Low and behold two days later I was playing in the front garden at home and like manna from heaven I found amongst the leaves and clay a £10 note. I was very religious in those days and as I thanked God for my discovery, I was overcome by his generosity. Although I wasn’t going to be greedy because after I had gone and bought one pound’s worth of sweets I was going to tell my father I found a fiver and four one pound notes neatly bundled together under the hedge in the front garden. I was sure my father would have been delighted at this stroke of fortune, how, three or four days after losing a £10 note I had found £9, very coincidently in a spot not far from his own misfortunate.

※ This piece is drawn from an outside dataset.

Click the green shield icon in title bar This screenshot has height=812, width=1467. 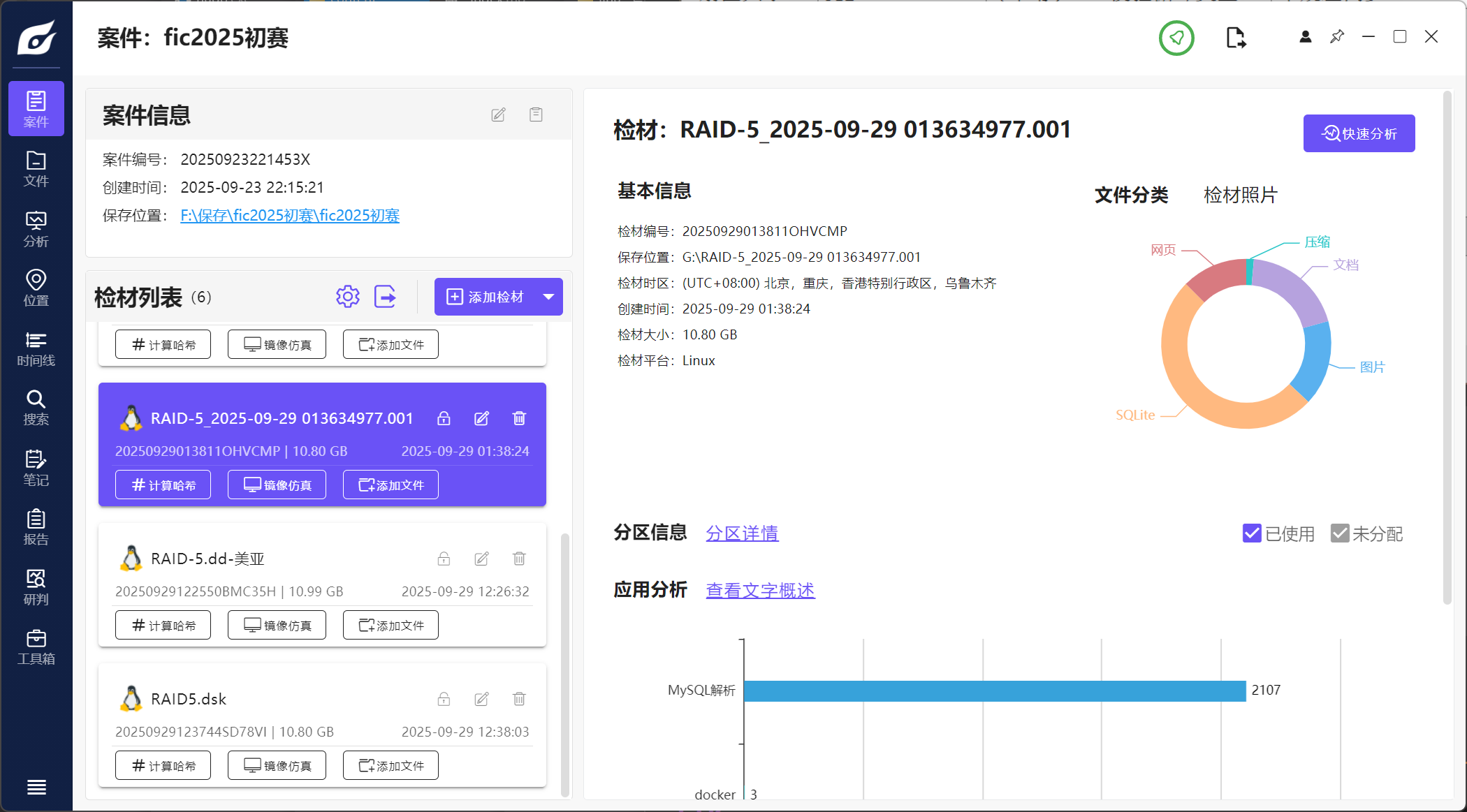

Admiring my own genius I wasn’t happy with just any old story I needed a back-up plan. I could say someone found his tenner and needing a pound they left change. Delighted I ran off to tell my friend my stroke of luck and got him swear by the story. This was my second, if not third mistake.
If I was looking to become a career criminal I should have picked an accomplice who would have stood up stronger under cross examination and interrogation. Anyway, we ran off to the mobile shop which meant we had to cross the road which I wasn’t allowed to do without permission, but at this stage it was a case of in a for a penny in for a pound, quite literally. So I brought one pound worth of sweets, gave my friend ten and kept the other ninety which I smuggled into the house and then hid in the one place my parents would never think of looking - under my bed. In hindsight if I had given my friend thirty or thirty five sweets he might have put up a better show when my father questioned him. Needless to say the story I had concocted even though it was brilliant in its inception wasn’t believed. Regardless, I crumbled as well under pressure when asked what I had done with the missing one pound. I could have played tough but I didn’t like the notion of being grounded, even with a hidden bag of sweets.
The creditability of the Easter story is built not only on the testimony of the apostles and early disciples; ultimately our faith in the Resurrection is grounded on Jesus himself. The witness of the scriptures and the four gospels in particular, highlight the initial confusion, fear and dismay which met the empty tomb.
On Easter Sunday morning the journey of faith is only beginning because the empty tomb is only a fragment of the story. In the panic and anxiety the disciples wonder and question what has happened to the body of Jesus. The fact Jesus’ expensive burial clothes are left in the tomb discounts the notion of grave robbers or any other group steeling the body of Jesus. As the scene emerges from the dawning darkness to the light of Easter morning we’re asked to make a similar journey moving from the darkness of unbelief to the light of the true faith in the Risen Christ. Whilst some saw and believed, others could not quite comprehend what had happened.
We have a choice, we can understand Jesus’ death on Good Friday as the end of the story or we can dare to believe all our lives have been transformed forever because Jesus had risen from the dead on Easter Sunday. No-one witnesses the Resurrection it’s an event between Jesus and his Father alone. So how do we move from the empty to tomb to faith in the Risen Christ? Like Mary in the garden we have to encounter the Risen Christ in person and hear him announce our name. We pray for the strength to be credible witnesses, to have the courage to speak the truth in love.